At 7/07/2009 8:46 PM, Blogger Teddy said...

Great post in general, but enough with the Boston race stuff--that's old in the Deadspin comments section, never mind here. The city embraced a championship team that played exactly zero white guys two years ago, and a non-championship team that played only one last year. Hell, they cheered Marbury more than his play merited.

If the fans get on Rasheed if he crosses the line into whiny petulance, well, people got on Danny Ainge when he did that stuff 25 years ago. To complete the analogy, I look forward to Roscoe getting a ring and then coming back to build another championship team in 2030.

 
At 7/08/2009 10:05 AM, Blogger PowerBall said...

"The popular story of Roscoe never cares to take up trifling PowerBall details such as his natural deference, or his preference for serving as an equal and not a star."

 
At 7/10/2009 12:00 AM, Blogger Jonathan said...

You really can't argue that Rasheed is undervalued or underloved by the media or popular consensus. That all changed with the Detroit title in '04.
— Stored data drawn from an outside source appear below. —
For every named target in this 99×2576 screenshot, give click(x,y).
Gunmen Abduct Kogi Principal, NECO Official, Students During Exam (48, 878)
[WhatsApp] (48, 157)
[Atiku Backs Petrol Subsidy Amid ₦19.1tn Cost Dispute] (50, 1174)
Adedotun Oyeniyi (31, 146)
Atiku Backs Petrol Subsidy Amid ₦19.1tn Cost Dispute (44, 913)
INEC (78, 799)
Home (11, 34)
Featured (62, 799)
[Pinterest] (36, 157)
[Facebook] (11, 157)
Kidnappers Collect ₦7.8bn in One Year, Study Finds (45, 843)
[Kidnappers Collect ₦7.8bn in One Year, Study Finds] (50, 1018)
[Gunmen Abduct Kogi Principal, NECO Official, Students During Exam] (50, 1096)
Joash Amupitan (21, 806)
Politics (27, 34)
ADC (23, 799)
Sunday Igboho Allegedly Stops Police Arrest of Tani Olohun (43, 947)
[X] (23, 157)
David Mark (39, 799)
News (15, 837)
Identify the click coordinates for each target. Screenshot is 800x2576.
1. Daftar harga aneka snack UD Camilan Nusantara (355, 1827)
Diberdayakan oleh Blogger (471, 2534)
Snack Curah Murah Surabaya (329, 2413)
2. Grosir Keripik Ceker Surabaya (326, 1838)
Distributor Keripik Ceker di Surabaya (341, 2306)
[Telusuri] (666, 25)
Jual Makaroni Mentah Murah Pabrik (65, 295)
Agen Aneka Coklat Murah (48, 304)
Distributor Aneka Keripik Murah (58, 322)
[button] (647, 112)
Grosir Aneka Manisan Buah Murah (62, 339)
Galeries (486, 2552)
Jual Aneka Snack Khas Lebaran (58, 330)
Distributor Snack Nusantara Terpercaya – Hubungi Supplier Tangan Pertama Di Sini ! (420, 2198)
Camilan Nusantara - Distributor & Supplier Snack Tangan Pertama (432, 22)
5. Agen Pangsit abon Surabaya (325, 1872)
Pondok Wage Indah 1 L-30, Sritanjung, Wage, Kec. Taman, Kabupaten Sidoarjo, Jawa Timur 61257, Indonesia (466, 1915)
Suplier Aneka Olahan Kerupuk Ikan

Since then the rap on Wallace has been fair: he mostly gets (1) praise for his valuable skill set, team play and uniquely entertaining personality, while (2) on occasion others fairly remind us that one of the flaws of the NBA is that stakeholders over-praise and make excuses for petulant personalities who at times fail their franchise by eschewing basic professionalism, despite the luxury of being in one of humankind's most privileged professions.